*What you need to do*:
All lines in the data bearing the string "agent" should be identified and copied.

*Study material*:
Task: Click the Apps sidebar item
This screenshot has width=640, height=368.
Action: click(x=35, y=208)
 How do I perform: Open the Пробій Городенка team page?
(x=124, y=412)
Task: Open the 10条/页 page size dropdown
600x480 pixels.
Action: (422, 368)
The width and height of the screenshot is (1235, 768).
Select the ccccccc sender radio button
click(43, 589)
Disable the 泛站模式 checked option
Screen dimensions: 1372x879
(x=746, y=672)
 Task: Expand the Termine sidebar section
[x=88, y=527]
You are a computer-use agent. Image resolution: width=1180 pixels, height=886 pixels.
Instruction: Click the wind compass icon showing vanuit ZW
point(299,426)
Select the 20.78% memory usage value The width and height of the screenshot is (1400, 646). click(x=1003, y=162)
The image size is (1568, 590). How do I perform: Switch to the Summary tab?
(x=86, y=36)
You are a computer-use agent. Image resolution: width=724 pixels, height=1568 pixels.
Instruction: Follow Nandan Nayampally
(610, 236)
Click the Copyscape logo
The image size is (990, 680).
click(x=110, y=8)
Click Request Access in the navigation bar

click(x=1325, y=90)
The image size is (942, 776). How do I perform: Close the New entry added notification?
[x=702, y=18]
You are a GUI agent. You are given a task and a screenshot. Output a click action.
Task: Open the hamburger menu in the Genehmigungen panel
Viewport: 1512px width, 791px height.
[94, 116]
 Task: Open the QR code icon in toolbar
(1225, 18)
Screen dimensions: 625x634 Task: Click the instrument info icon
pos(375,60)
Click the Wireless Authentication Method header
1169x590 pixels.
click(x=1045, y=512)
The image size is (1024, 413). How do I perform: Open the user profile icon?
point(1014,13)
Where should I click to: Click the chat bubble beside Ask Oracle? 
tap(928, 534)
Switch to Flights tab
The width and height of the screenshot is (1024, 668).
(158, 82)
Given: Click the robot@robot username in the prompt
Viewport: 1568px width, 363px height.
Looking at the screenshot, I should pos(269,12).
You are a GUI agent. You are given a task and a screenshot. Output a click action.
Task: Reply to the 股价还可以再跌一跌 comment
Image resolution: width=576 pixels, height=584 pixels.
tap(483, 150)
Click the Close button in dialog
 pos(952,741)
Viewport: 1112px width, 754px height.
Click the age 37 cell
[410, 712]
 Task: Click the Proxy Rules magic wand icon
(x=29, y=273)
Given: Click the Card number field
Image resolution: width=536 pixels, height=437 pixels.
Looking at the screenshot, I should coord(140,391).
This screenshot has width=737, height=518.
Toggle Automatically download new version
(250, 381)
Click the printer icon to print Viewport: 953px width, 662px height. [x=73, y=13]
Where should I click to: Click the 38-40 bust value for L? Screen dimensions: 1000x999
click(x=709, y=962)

*Expected answer*:
You are a computer-use agent. Image resolution: width=1180 pixels, height=886 pixels.
You are a computer-use agent. Image resolution: width=724 pixels, height=1568 pixels.
You are a GUI agent. You are given a task and a screenshot. Output a click action.
You are a GUI agent. You are given a task and a screenshot. Output a click action.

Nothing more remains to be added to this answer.